Source document start

People are likely to attribute this stuff to a culture of secrecy based on evil motives on the part of those involved. I think it's a form of arrogance. I think these people tend to think that they are certain they know what's right, and are aware that it's unpopular and feel they have to pursue things about which they are utterly certain in the dark to prevent those who think they're wrong from scuttling things with they feel will be unhinged hysterics.
A little later:
Baird, whose title is Snyder's "transformation manager," wrote the letter under the name of his consulting firm, MI Partners LLC, which works under a $100,000-a-year contract for Snyder's not-for-profit civic group, New Energy to Reinvent and Diversify, or NERD Fund. On Sept. 22, Behen, Baird and the governor's education adviser, Greg Tedder, received copies of McLellan's "skunk works" plan for a value school concept that would give students a voucher-like debit card to pay for public education expenses, according to the emails.
Just parse this a second ... a Snyder adviser has a consulting business that is contracted by a Snyder civic organization to work on shaping public policy as part of a shadowy organization called internally the "skunk works."
The work group's existence was attacked by Democrats and education groups as an underhanded attempt to change state policy. "The name and connotation were certainly dramatic and unfortunately gave the opponents a relatively easy opportunity to attack us for something that got twisted around," Snyder press secretary Sara Wurfel wrote.
Ho, ho, ho. Yes, the public is best served when education policy is shaped out of the public eye.
Last year, I think it is, Progress Michigan obtained and released e-mails between Mackinac Center drone Jack McHugh and I think it was Tom McMillin that appeared to violate IRS rules about non-profits actively lobbying lawmakers over specific legislation. Sandy Levin asked the IRS to investigate. To the Detroit News, it was a form of political intimidation.
The Obama administration is under scrutiny for the Internal Revenue Service's targeting of conservative tea party groups during the 2012 campaign. But politicians using the tax agency to intimidate conservative groups is part of a pattern that extends to Capitol Hill — including two powerful Michiganians.
Smell the victimization! I wonder what hateful form of political intimidation two powerful Michiganians have engaged in.
In letters to then-IRS Commissioner Doug Shulman in 2012, Sen. Carl Levin joined several Democratic colleagues in repeatedly pressing the agency to investigate the tax-exempt status of conservative nonprofits.
Behold ... the letter asking for an inquiry of a federal agency, the most dastardly form of political intimidation known to man. Gotta ask ... did any of them lose their tax exempt status?
And in April of last year, Democratic Congressman Sander Levin sent a letter to the agency asking it to investigate the Mackinac Center for Public Policy at a time when the conservative think tank was pushing for union reforms opposed by Levin's labor allies.
Except, you know, that for a little provision prohibiting non-profits that wish to qualify for this special status from primarily engaging in political activities and active lobbying of elected officials, it's very clear ... Sander Levin was trying to intimidate the Mackinac Center, an overtly political organization actively lobbying lawmakers.
While it is illegal for the IRS to divulge such inquiries, Levin's office then leaked its IRS expedition to the press to publicly intimidate the Mackinac Center. Ironically, both Levins sit on committees in the House and Senate that will be investigating the IRS tea party scandal. They have some explaining to do.

Source document end
Dataset rows start

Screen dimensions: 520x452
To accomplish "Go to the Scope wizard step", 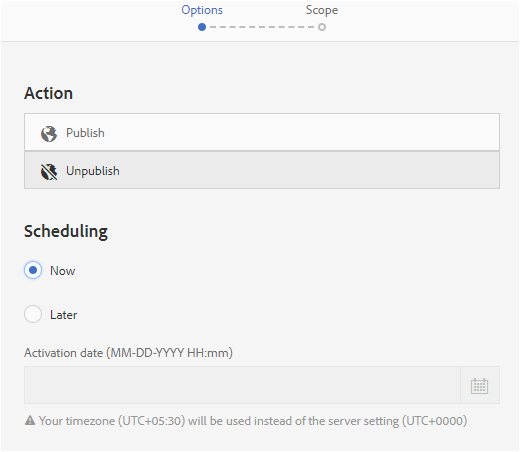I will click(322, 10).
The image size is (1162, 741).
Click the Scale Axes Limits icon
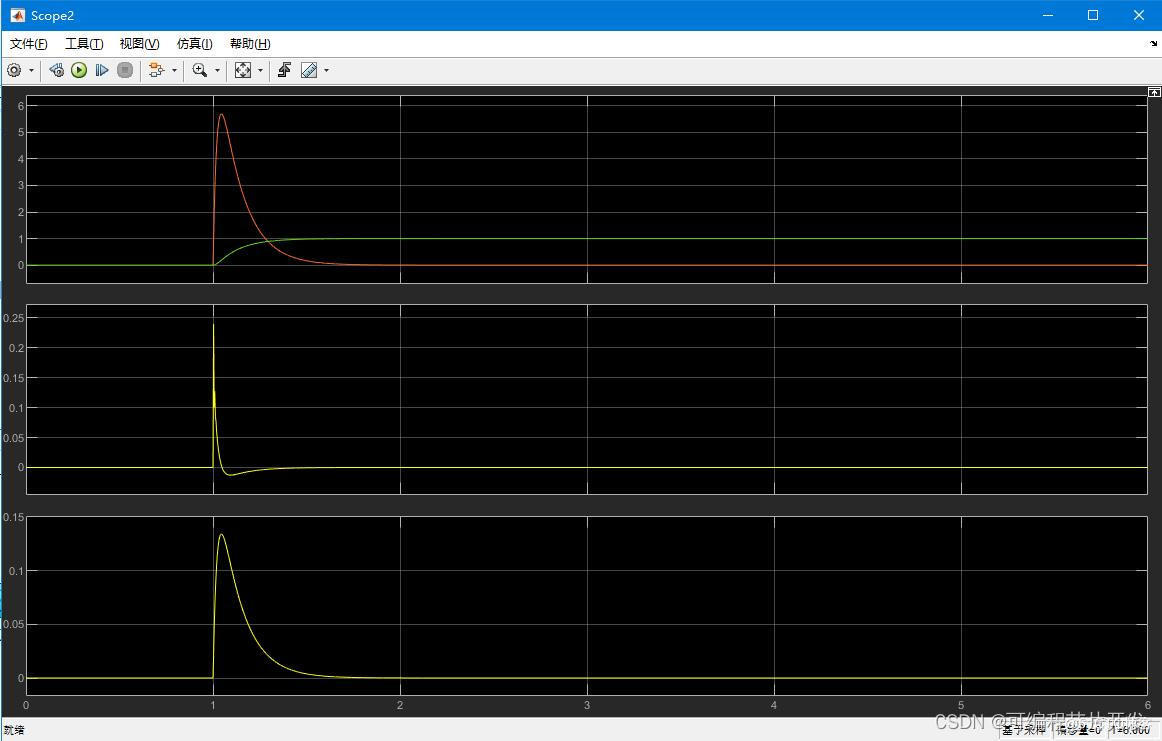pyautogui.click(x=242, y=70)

Dataset rows end
Dataset rows start

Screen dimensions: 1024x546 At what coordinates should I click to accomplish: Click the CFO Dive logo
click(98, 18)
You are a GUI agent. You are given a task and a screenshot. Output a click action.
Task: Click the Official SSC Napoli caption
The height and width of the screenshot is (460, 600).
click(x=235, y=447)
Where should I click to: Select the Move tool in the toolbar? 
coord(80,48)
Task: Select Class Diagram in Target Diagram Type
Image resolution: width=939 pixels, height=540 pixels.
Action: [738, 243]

Dataset rows end

> **Exercise details**: Please copy the stretch of the commentary on Michigan politics from "Except, you know, that" through "actively lobbying lawmakers.", word for word.

> **Reply**:
Except, you know, that for a little provision prohibiting non-profits that wish to qualify for this special status from primarily engaging in political activities and active lobbying of elected officials, it's very clear ... Sander Levin was trying to intimidate the Mackinac Center, an overtly political organization actively lobbying lawmakers.